Menjaga Harmoni di Transportasi Umum
“Kesopanan adalah tiket tanpa harga, tetapi bernilai tinggi.”
Oleh Karnita
Pendahuluan
Langit pagi di ibu kota sering menjadi saksi antrean panjang penumpang di halte dan stasiun. Di tengah hiruk pikuk itu, setiap orang membawa tujuan dan urgensinya masing-masing, berbagi ruang dalam gerbong atau bus yang terbatas. Namun, yang sering terabaikan adalah bagaimana kita memaknai kebersamaan itu melalui etika sederhana.

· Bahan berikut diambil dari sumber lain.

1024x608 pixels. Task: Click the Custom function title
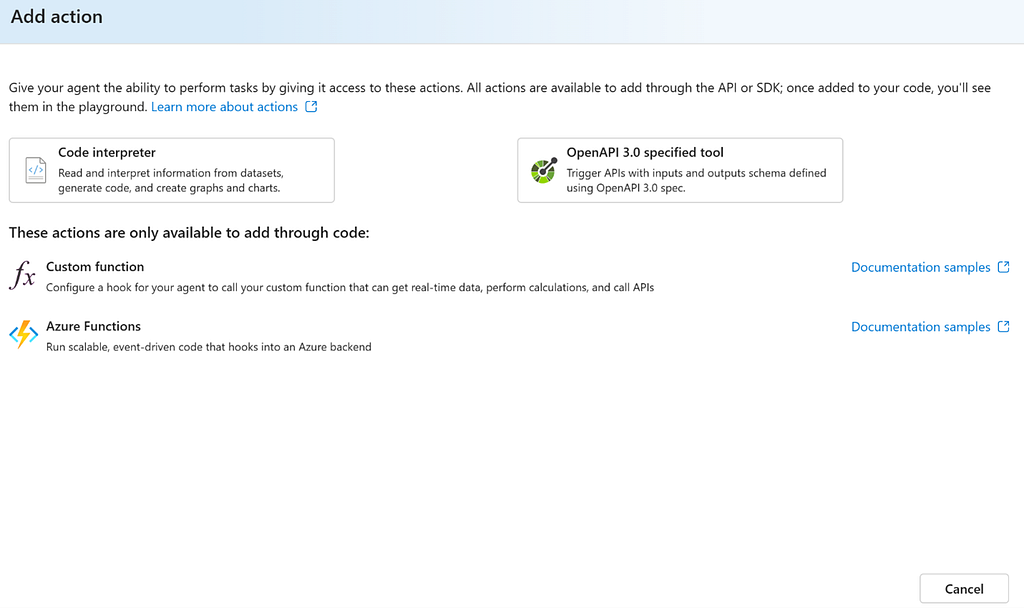[x=95, y=266]
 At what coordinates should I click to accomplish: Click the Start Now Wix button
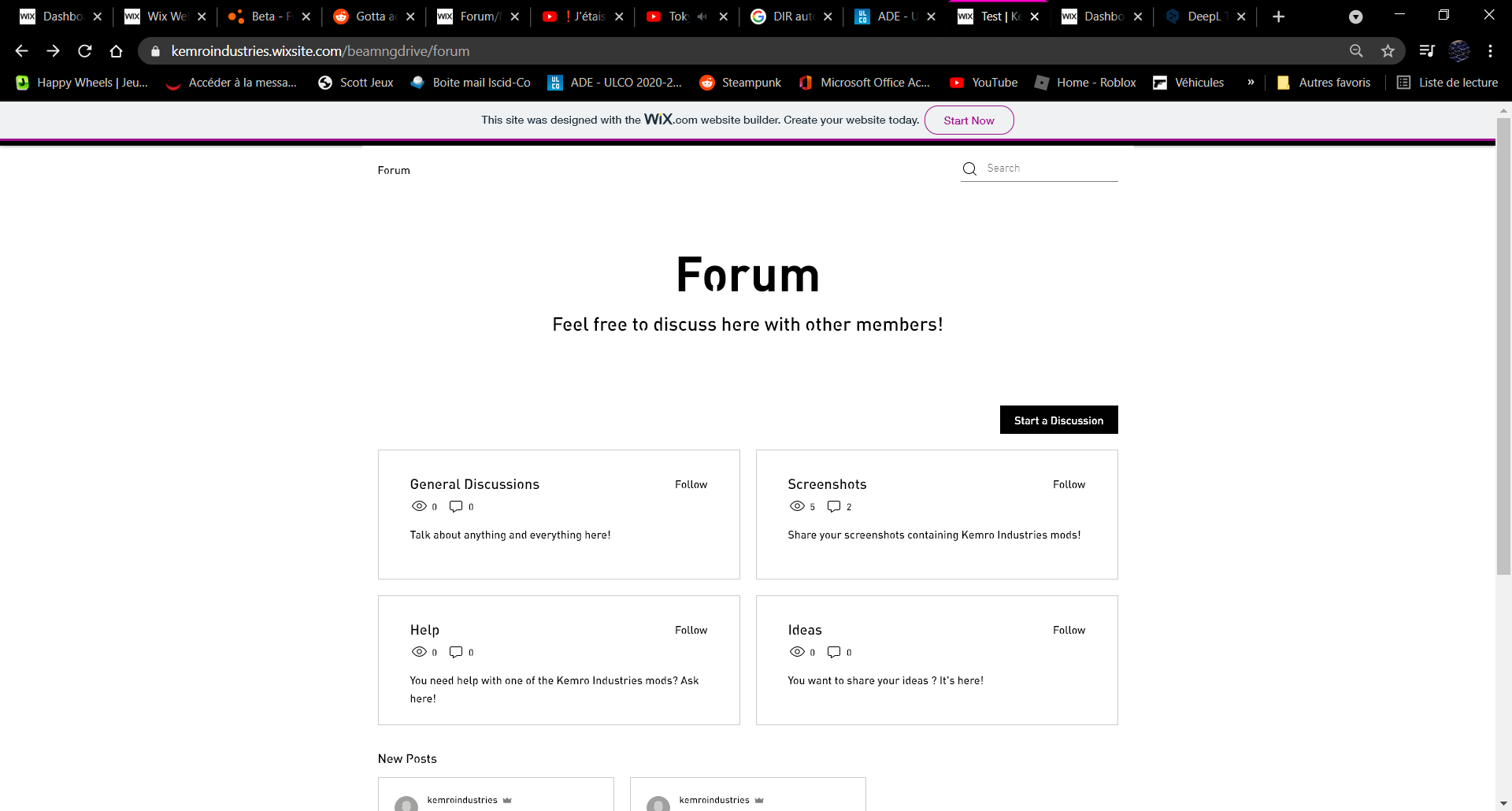point(969,120)
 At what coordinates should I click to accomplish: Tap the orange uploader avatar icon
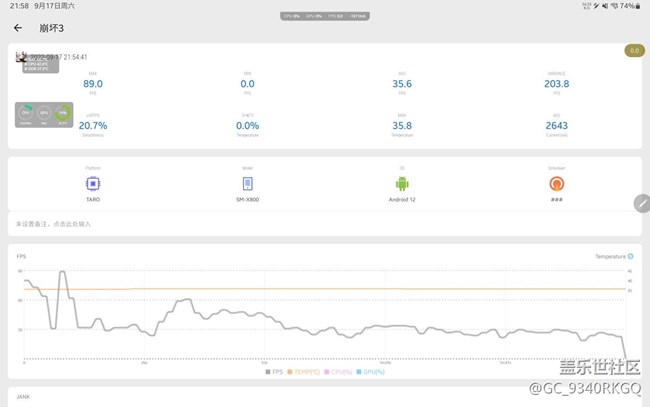557,184
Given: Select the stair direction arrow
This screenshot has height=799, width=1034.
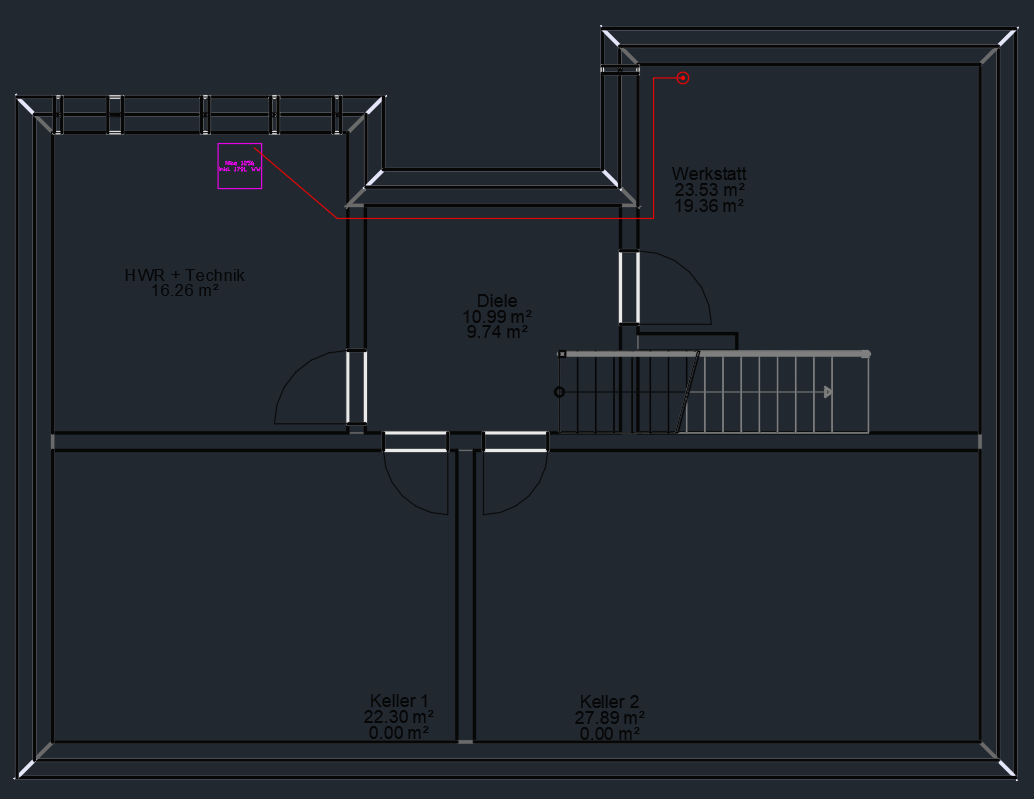Looking at the screenshot, I should click(x=828, y=393).
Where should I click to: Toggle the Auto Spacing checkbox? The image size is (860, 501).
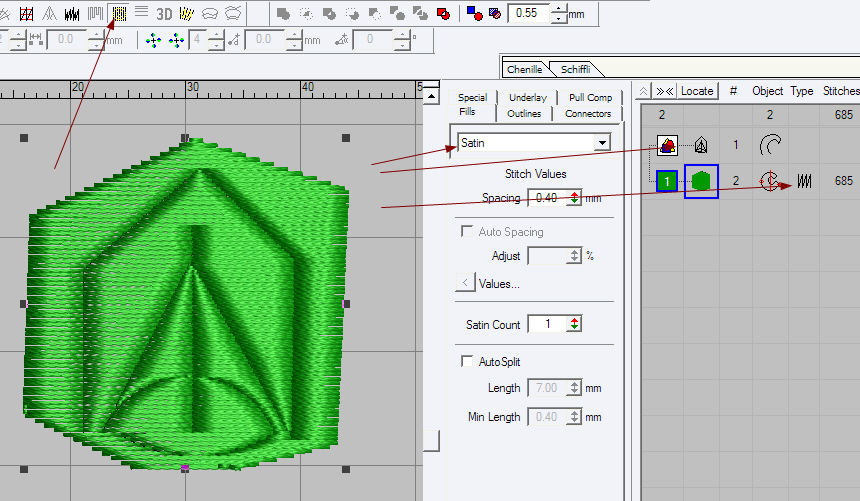point(466,232)
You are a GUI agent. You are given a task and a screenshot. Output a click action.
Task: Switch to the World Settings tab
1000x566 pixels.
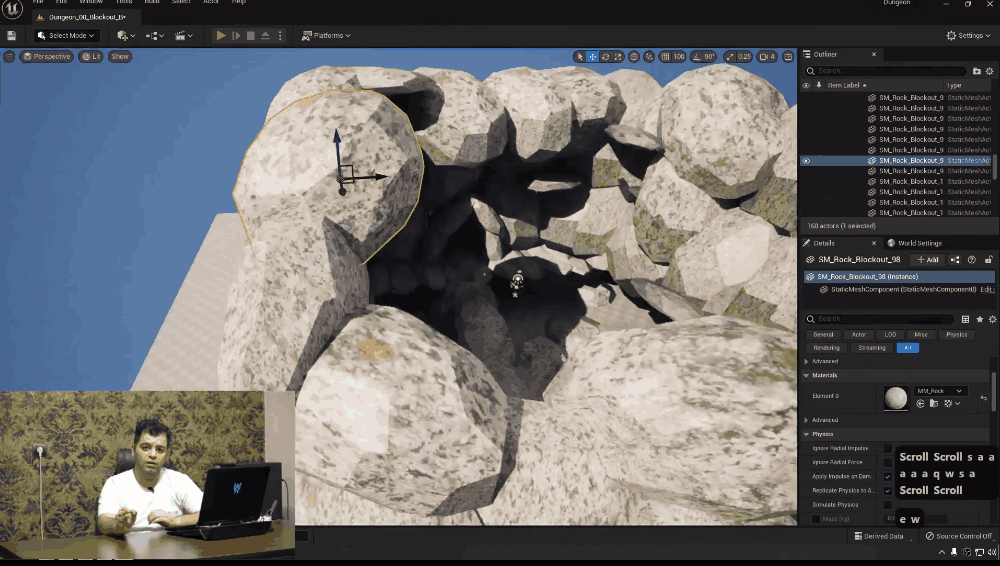913,243
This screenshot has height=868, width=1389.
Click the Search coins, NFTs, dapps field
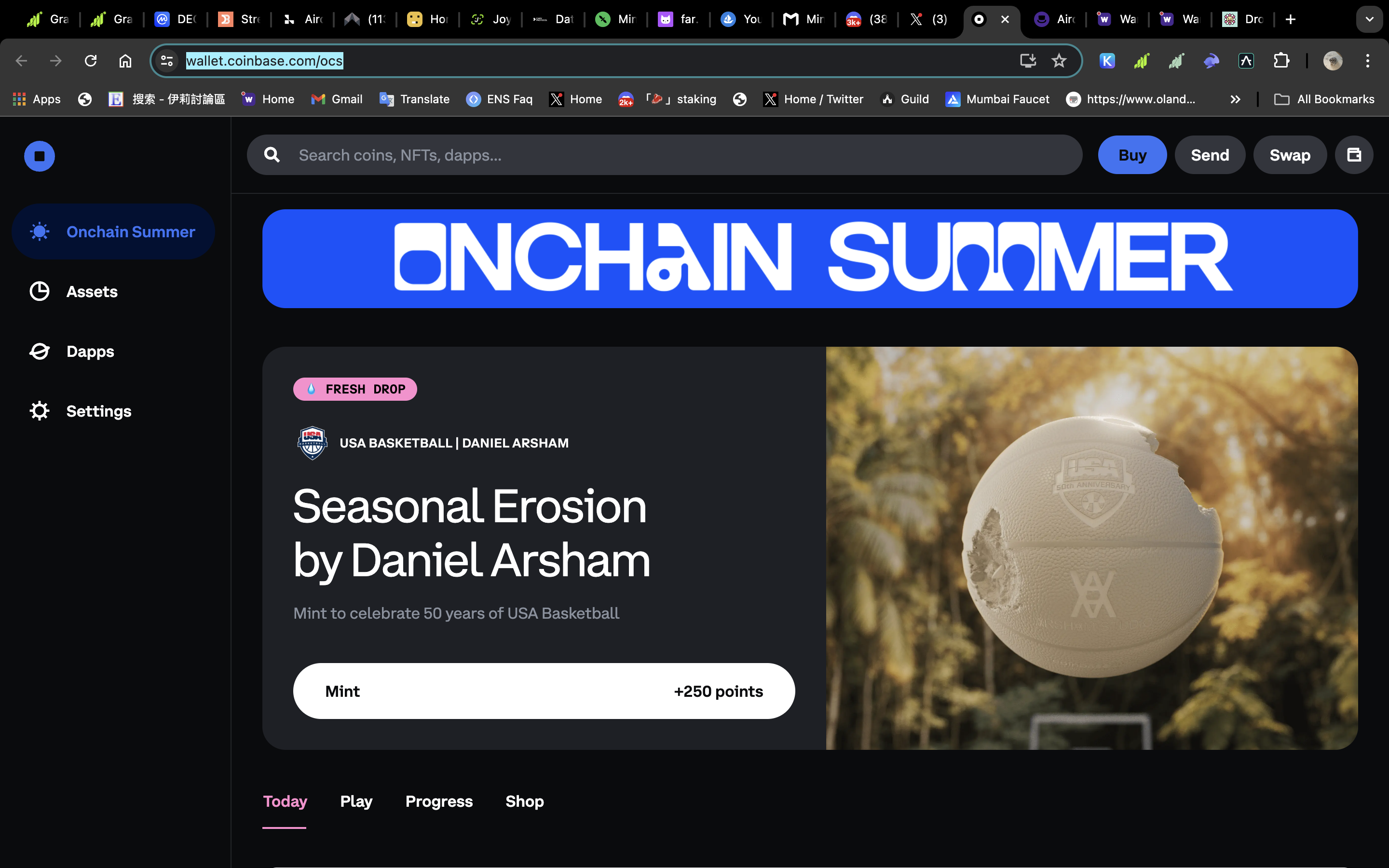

Ketertarikan saya pada isu ini berawal dari pengamatan pribadi saat menumpang KRL menuju pusat kota. Di satu sisi, ada penumpang yang sigap menawarkan kursi kepada lansia, di sisi lain ada yang tetap menunduk pura-pura tidur. Perbedaan sikap ini menggambarkan betapa etika bukan hanya soal tahu atau tidak, tetapi mau atau enggan mempraktikkannya.
Di era urbanisasi cepat, transportasi umum menjadi nadi mobilitas masyarakat. Ketika etika di dalamnya diabaikan, yang lahir adalah ketegangan kecil namun konsisten, yang pada akhirnya mengikis kenyamanan bersama. Karena itu, membicarakan etika transportasi bukan sekadar nostalgia sopan santun, melainkan investasi untuk kualitas hidup perkotaan.
1. Etika Sebagai Benteng Kenyamanan Bersama
Transportasi umum bukan sekadar moda perjalanan, tetapi ruang sosial mini yang mempertemukan beragam latar belakang. Di dalamnya, etika berfungsi sebagai pagar tak terlihat yang menjaga keteraturan dan kenyamanan. Tanpa itu, setiap perjalanan bisa menjadi sumber stres yang berulang.
Kursi prioritas, misalnya, adalah bentuk keadilan sederhana bagi mereka yang membutuhkan. Namun, saat fungsi ini diabaikan, pesan yang tersirat adalah “kenyamanan saya lebih penting dari kebutuhan orang lain”. Inilah titik di mana etika menjadi tolak ukur kematangan sosial.